À quelques mois de la fin du support de Windows 7, le gouvernement de la Corée du Sud envisage de passer à Linux plutôt que de continuer vers Windows 10, une option qui semble logiquement la moins douloureuse vu la comptabilité des OS.

Le ministère de l’Intérieur et de la Sécurité a annoncé jeudi qu’il va tester Linux sur ses PC avant de pouvoir déployer plus largement l’OS open source au sein du gouvernement, si les tests sont concluants. Cette décision fait suite à des préoccupations sur les coûts de maintenance de Windows 7, étant donné que le support technique gratuit de Microsoft pour l’OS expirera en janvier 2020. La transition vers Linux et l’achat de nouveaux PC devraient coûter environ 780 milliards de won (655 millions USD) au gouvernement, ce qui n’est pas négligeable. Mais le chef du bureau des services numériques du ministère, Choi Jang-hyuk, a déclaré qu’ils s’attendent à des réductions de coûts grâce à l’introduction du système d’exploitation open source et veulent également éviter de s’appuyer sur un système d’exploitation unique.

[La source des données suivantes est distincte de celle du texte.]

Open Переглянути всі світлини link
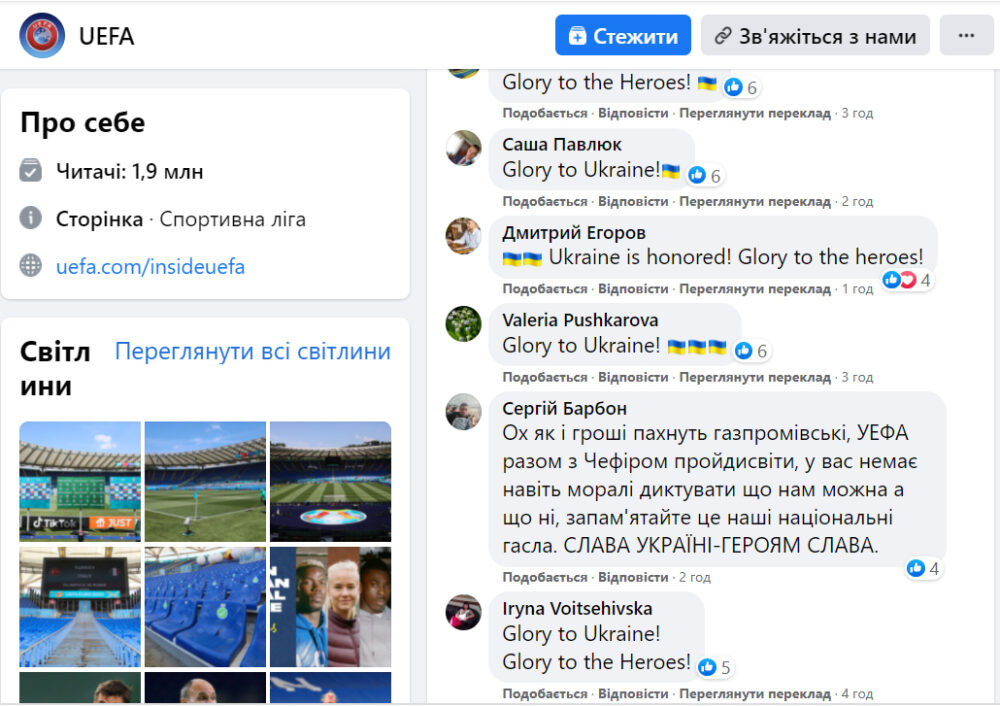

Les tests avant l’adoption de Linux par l’ensemble du gouvernement consisteront à vérifier que le système peut fonctionner sur des périphériques réseau privés sans risque pour la sécurité et que la compatibilité sera garantie avec les sites Web et les logiciels existants conçus pour fonctionner sous Windows.

C’est surement une opération qui sera suivie de très près, non seulement par les fans de Linux, mais aussi par ceux qui, pour différentes raisons, pensent que migrer de Windows à Linux est une décision absurde. Migrer de Windows à Linux sonne en effet bien dans les oreilles de bon nombre d’administrations et localités, mais dans la pratique, c’est une procédure difficile et très douloureuse.

Si le passage à Linux est censé par exemple permettre de faire des économies à long terme, tout changement a des coûts, parfois très lourds, qu’il faut supporter à court terme. Encore faut-il bien estimer ces coûts dès le départ, ce qui n’aurait pas été le cas dans l’exemple de Munich ; cette ville qui, annoncée comme pionnière de l’open source, a décidé de revenir à Windows à partir de 2020.

Il ne faut pas non plus oublier que les utilisateurs sont résistants aux changements. Alors, il faut veiller à accompagner comme il se doit les utilisateurs afin qu’ils adoptent facilement ce nouveau changement, sinon ce sera le fiasco assuré. Dans le cas de Munich, en cours de route, il a été rapporté que 20 % des utilisateurs de LiMux (leur distribution Linux) n’étaient pas heureux ou satisfaits du nouveau système, alors que d’autres rapports parlaient plutôt de 40 %. Cela pourrait s’expliquer d’une part par le fait que le support utilisateur a été centralisé, au lieu d’être géré par le gars dans la pièce voisine. Et d’autre part, par le fait qu’il était difficile d’échanger des documents avec d’autres administrations en Allemagne. Selon une politique allemande, les documents étaient censés être fournis dans un format ouvert, mais Munich recevait régulièrement des documents dans des formats propriétaires. Donc, installer un système open source et former les gens à l’utiliser ne suffit pas.

Tous ces facteurs, entre autres, rendent le risque d’échec important. La preuve est qu’après Munich, une importante migration de Linux vers Windows a été annoncée en Basse-Saxe, un État fédéré (ou Land) d’Allemagne. La Basse-Saxe a en effet décidé de marcher dans les pas de Munich et de faire migrer, à son tour, des milliers d’ordinateurs de Linux vers Windows. Les autorités ont expliqué cette décision par le fait qu’un grand nombre des agents de terrain et des services de support téléphonique du Land utilisait déjà Windows et que de ce fait, il paraissait tout à fait logique de procéder à une standardisation. Alors, on peut se demander si la Corée du Sud va se lancer et encore mieux s’inscrire dans les exemples de réussite d’une procédure de migration de Windows vers Linux.